## Document segment
......

Oh Crap! I’m late for my Friday Finds! *screams and quickly posts up three books*
Small Wars – Sadie Jones
What happens when everything a man believes in — the army, his country, his marriage — begins to crumble? Hal Treherne is a young British soldier on the brink of a brilliant career. Transferred to Cyprus to defend the colony, Hal takes his wife, Clara, and their daughters with him. But Hal is pulled into atrocities that take him further from Clara, a betrayal that is only one part of a shocking personal crisis to come. Small Wars is a searing, unforgettable novel from a writer at the height of her powers. (Amazon)
Note: Looks good, caught my attention.
The Magic Thief by Sarah Prineas
In a city that runs on a dwindling supply of magic, a young boy is drawn into a life of wizardry and adventure. Conn should have dropped dead the day he picked Nevery’s pocket and touched the wizard’s locus magicalicus, a stone used to focus magic and work spells. But for some reason he did not. Nevery finds that interesting, and he takes Conn as his apprentice on the provision that the boy find a locus stone of his own. But Conn has little time to search for his stone between wizard lessons and helping Nevery discover who—or what—is stealing the city of Wellmet’s magic. (Amazon)
Note: I was going to take this out from the library but some twit beat me to it first. Damn them. It’s a first in a trilogy.

......

## Data for processing
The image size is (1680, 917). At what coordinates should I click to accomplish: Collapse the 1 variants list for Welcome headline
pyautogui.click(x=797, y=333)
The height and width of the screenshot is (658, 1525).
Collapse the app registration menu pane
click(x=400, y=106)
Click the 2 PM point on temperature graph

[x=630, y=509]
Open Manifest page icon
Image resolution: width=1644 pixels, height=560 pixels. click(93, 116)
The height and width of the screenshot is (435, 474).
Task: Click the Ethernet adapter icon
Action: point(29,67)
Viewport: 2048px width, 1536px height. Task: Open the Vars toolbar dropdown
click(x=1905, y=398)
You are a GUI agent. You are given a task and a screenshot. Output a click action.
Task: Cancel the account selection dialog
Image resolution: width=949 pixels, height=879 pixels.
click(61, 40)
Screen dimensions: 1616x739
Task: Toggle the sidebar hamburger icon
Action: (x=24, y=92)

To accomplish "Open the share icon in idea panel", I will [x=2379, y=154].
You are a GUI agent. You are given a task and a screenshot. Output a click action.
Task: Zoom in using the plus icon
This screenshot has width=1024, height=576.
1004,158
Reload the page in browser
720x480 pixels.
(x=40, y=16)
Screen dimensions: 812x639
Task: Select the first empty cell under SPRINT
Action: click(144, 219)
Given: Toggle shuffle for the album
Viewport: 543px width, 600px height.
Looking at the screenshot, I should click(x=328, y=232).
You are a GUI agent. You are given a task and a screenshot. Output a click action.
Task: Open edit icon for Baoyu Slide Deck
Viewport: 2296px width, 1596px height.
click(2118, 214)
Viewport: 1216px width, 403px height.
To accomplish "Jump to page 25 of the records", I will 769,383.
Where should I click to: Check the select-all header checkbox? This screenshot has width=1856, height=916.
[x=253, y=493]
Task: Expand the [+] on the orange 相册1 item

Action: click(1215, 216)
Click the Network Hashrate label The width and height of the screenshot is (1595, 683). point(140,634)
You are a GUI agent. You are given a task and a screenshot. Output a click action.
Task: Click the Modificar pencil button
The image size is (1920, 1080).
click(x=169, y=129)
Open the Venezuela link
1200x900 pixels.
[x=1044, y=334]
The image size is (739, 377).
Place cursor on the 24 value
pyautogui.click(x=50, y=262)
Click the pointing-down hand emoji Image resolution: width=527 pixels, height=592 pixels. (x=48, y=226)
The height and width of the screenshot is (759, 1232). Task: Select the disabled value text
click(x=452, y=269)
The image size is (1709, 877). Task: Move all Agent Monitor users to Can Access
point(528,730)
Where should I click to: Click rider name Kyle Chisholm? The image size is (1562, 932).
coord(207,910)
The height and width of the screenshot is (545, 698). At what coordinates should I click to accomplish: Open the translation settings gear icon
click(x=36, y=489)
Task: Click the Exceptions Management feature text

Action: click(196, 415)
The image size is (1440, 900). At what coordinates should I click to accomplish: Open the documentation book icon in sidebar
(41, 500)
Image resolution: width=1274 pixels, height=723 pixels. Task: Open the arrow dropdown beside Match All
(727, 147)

......

## List of tasks
1 - Copy out the records from their first line through the line containing "[x=630, y=509]", keeping every line in between.
2 - Write the next part of the Friday Finds book post, picking up after its last sentence.

## Written responses
1 -
The image size is (1680, 917). At what coordinates should I click to accomplish: Collapse the 1 variants list for Welcome headline
pyautogui.click(x=797, y=333)
The height and width of the screenshot is (658, 1525).
Collapse the app registration menu pane
click(x=400, y=106)
Click the 2 PM point on temperature graph

[x=630, y=509]

2 -
Heart Shaped Box – Joe Hill
Stoker-winner Hill features a particularly merciless ghost in his powerful first novel. Middle-aged rock star Judas Coyne collects morbid curios for fun, so doesn’t think twice about buying a suit advertised at an online auction site as haunted by its dead owner’s ghost. Only after it arrives does Judas discover that the suit belonged to Craddock McDermott, the stepfather of one of Coyne’s discarded groupies, and that the old man’s ghost is a malignant spirit determined to kill Judas in revenge for his stepdaughter’s suicide. Judas isn’t quite the cad or Craddock the avenging angel this scenario makes them at first, but their true motivations reveal themselves only gradually in a fast-paced plot that crackles with expertly planted surprises and revelations. Hill (20th Century Ghosts) gives his characters believably complex emotional lives that help to anchor the supernatural in psychological reality and prove that (as one character observes) “horror was rooted in sympathy.” His subtle and skillful treatment of horrors that could easily have exploded over the top and out of control helps make this a truly memorable debut. (Amazon)
Note: Autumn is coming. The scary books should be read during that time 🙂
What did you guys find?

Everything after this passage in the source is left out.